The collection of 92 works come from across the region — from Egypt, Iran, Iraq, Lebanon, North Africa, Syria, Saudi Arabia, Turkey and the UAE — and range in mediums from paintings, drawings and sculptures to multimedia.

Set to go on sale at Sotheby’s London on April 25, some of the highlights from the expansive collection are on show at Sotheby’s Dubai in the Dubai International Financial Centre until March 3.

Egyptian artist Abdel Hadi El Gazzar's Portrait, painted in 1942, and his Untitled painting in1960, along with the abstract work of Turkish painter Fahrelnissa Zeid entitled Erbil: Realties Nouvelles painted between 1960 and 1965. Antonie Robertson / The National

“Single owner collections of modern and contemporary Middle Eastern arts are very rare,” Alexandra Roy, Sotheby’s head of sale for modern and contemporary Middle Eastern art, tells The National.

“Al Zayani is buying across the board. You are getting Egyptian, Turkish, Moroccan, Iranian artists. You're getting modern masters and contemporary work too.

"You're really getting a small selection of a timeline over the region and I think that that's quite unusual.”

Based between Bahrain and London, Al Zayani has been collecting Middle Eastern and international art for more than 20 years.

The 12 highlighted works in Dubai are a reflection of his eclectic taste in modern and contemporary Middle Eastern work, showing a range of styles from the figurative, stylistic, abstract and experimental.

There are strong museum pieces, such as a work by the late Egyptian painter Gazbia Sirry, one of the most influential artists of her generation, renowned for her early work that focused on images and stories of women.

Sirry's work The Garden, painted in 1959, is a theatrical piece in which stylised figures of women are painted within geometrical spaces.

With powerful use of colour, Sirry, who died in 2021, charmingly explores the different phases of women’s lives.

Gazbia Sirry's The Garden, 1959. Antonie Robertson / The National

Another female artistic powerhouse is Turkish artist Fahrelnissa Zeid, whose abstract work, Erbil: Realites Nouvelles, was painted between 1960 and 1965.

Zeid was an innovative force in the art scene of Jordan and the rest of the Middle East, through her approach, execution and quality of her work.

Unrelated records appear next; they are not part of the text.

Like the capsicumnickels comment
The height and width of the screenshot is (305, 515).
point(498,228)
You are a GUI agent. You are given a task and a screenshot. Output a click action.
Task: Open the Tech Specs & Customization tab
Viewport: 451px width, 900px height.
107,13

She was also an educator, establishing The Royal National Jordanian Institute Fahrelnissa Zeid of Fine Arts in Amman, Jordan, in 1976.

Erbil: Realites Nouvelles refers to the Iraqi city in the Kurdish region of the country, with the French title of the painting translating to "new realities".

In 1958, many of Zeid’s relatives were killed in Iraq after the 1958 coup that overthrew the monarchy — a traumatic and transformative moment for her.

The abstract painting, which displays Zeid’s prowess over colour and form, is a reference to her working through this grief while revisiting earlier ideas of abstraction in her work.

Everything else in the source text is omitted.